* Directions *
Below is a listing to repeat exactly, with its pictures left out.
Start of Material shown
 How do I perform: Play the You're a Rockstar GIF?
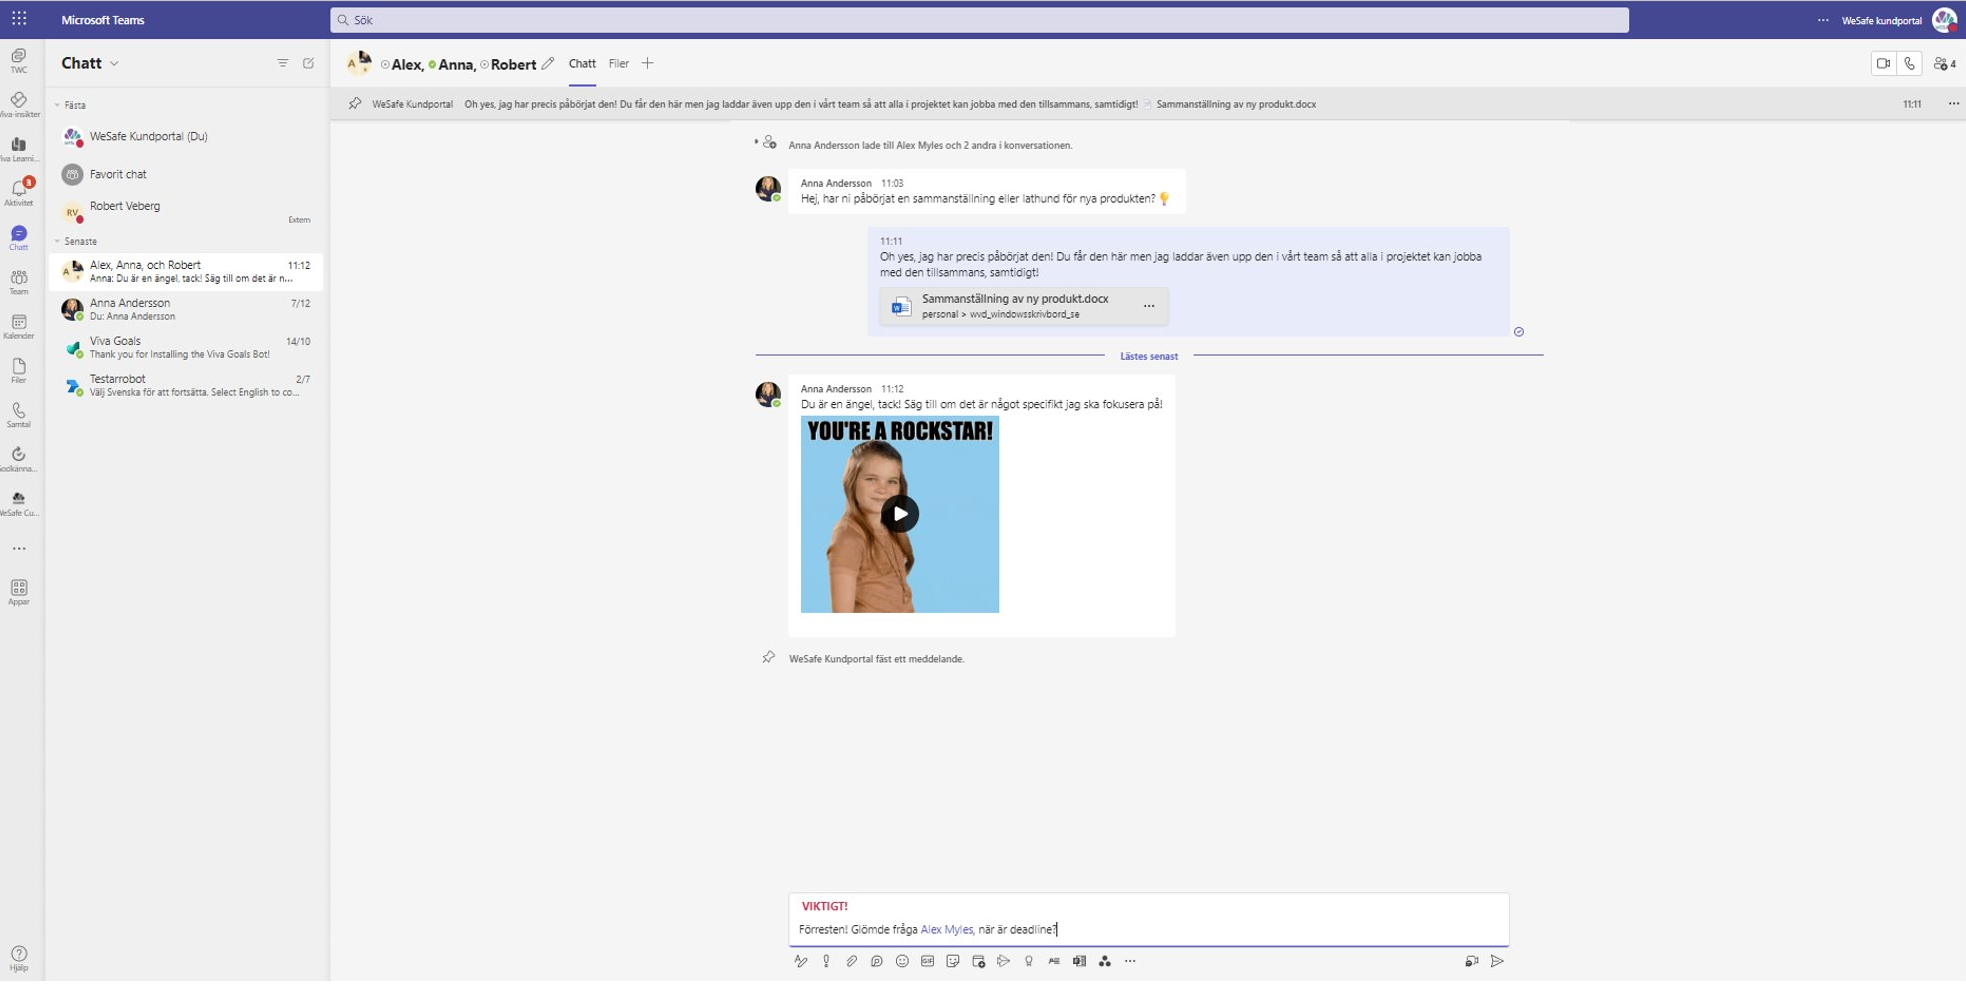tap(900, 514)
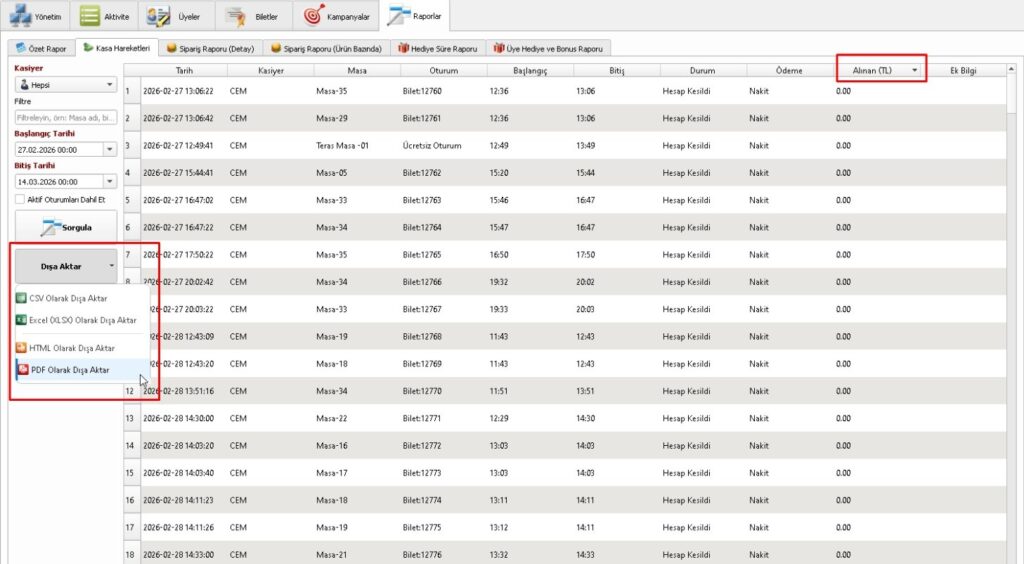Screen dimensions: 1024x564
Task: Pick HTML Olarak Dışa Aktar entry
Action: coord(72,347)
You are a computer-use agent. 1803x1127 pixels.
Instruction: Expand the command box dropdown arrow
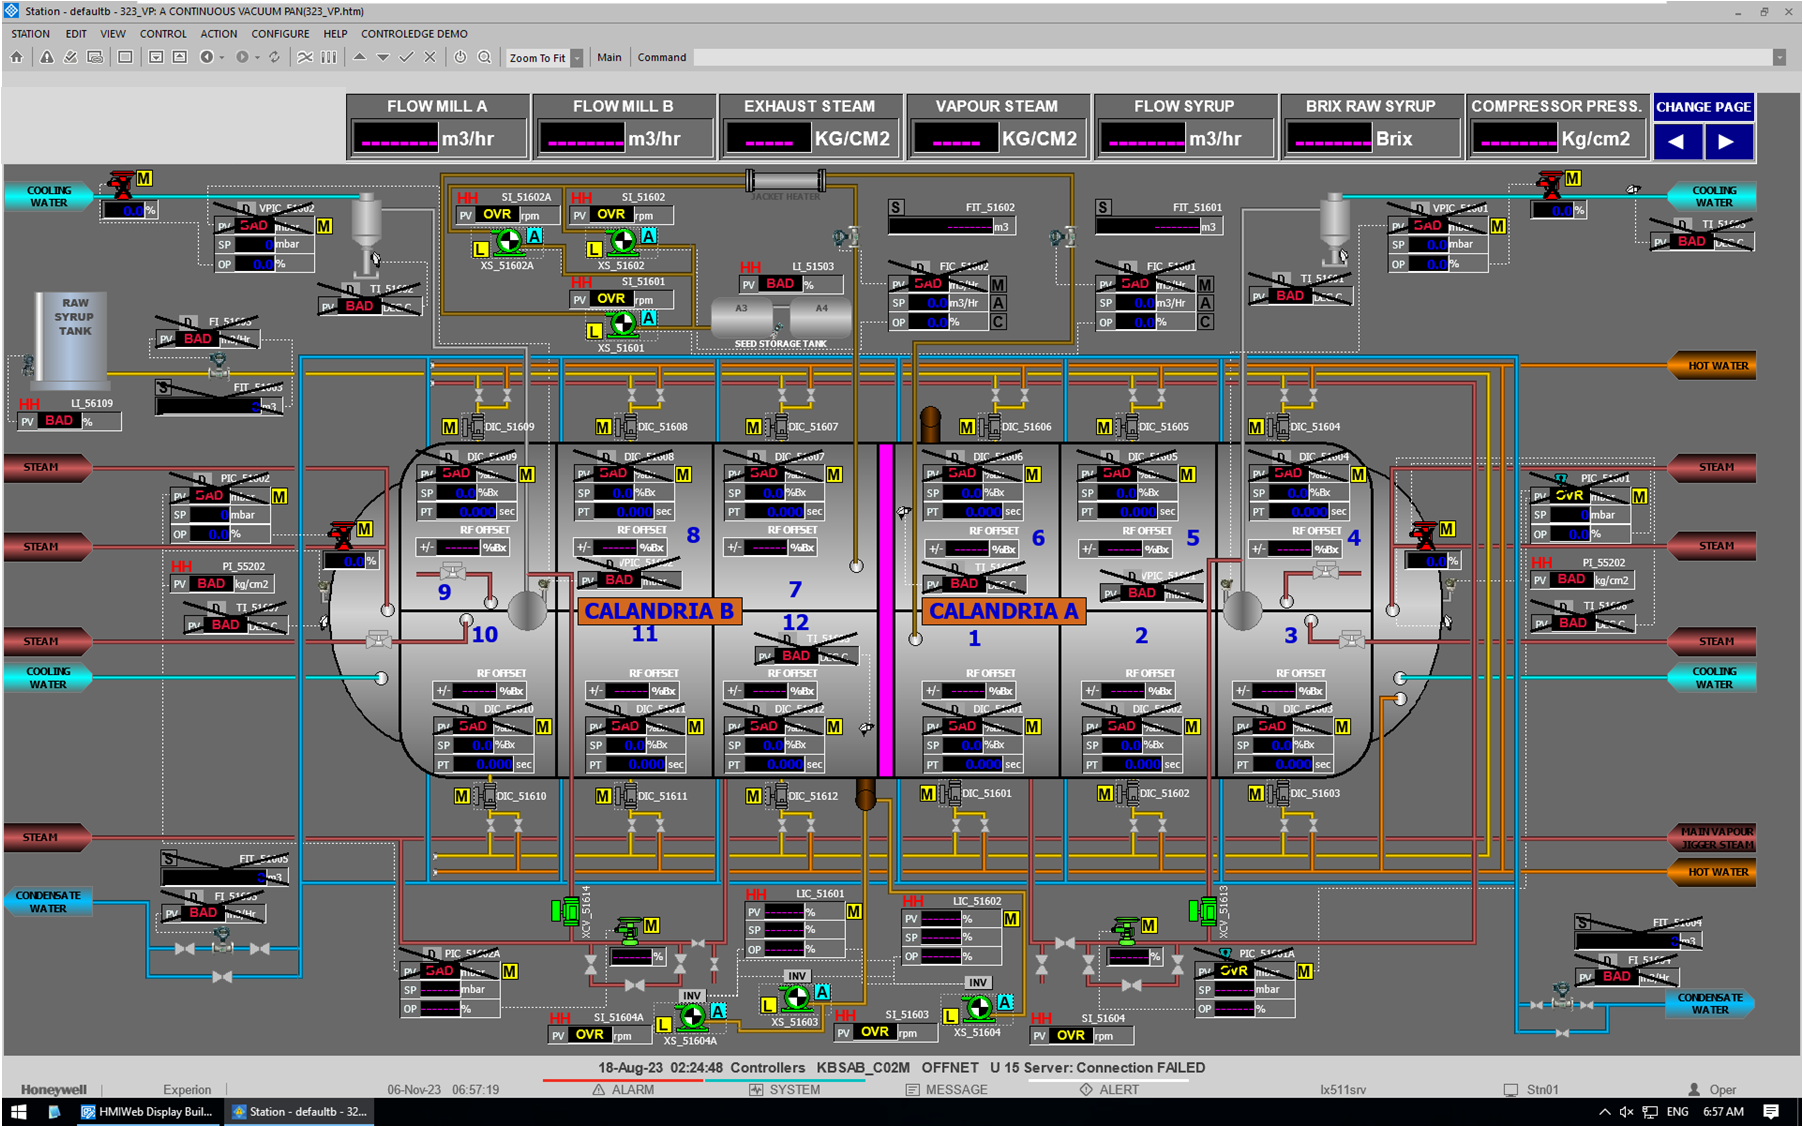[1779, 58]
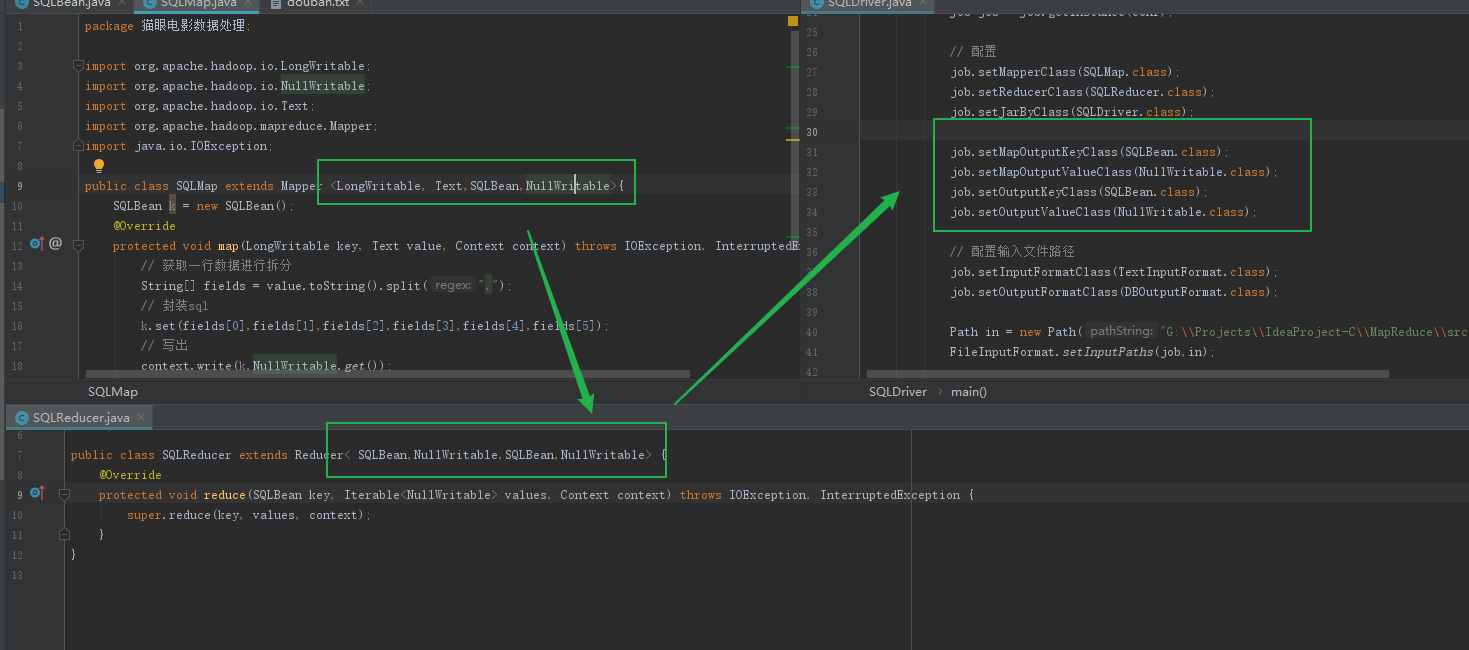Click the overriding method gutter icon beside map()
Screen dimensions: 1469x650
37,243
End of Material shown
* Solution *
 How do I perform: Play the You're a Rockstar GIF?
tap(900, 514)
Screen dimensions: 1024x564
Task: Pick HTML Olarak Dışa Aktar entry
Action: coord(72,347)
You are a computer-use agent. 1803x1127 pixels.
Instruction: Expand the command box dropdown arrow
[1779, 58]
Click the overriding method gutter icon beside map()
Screen dimensions: 1469x650
37,243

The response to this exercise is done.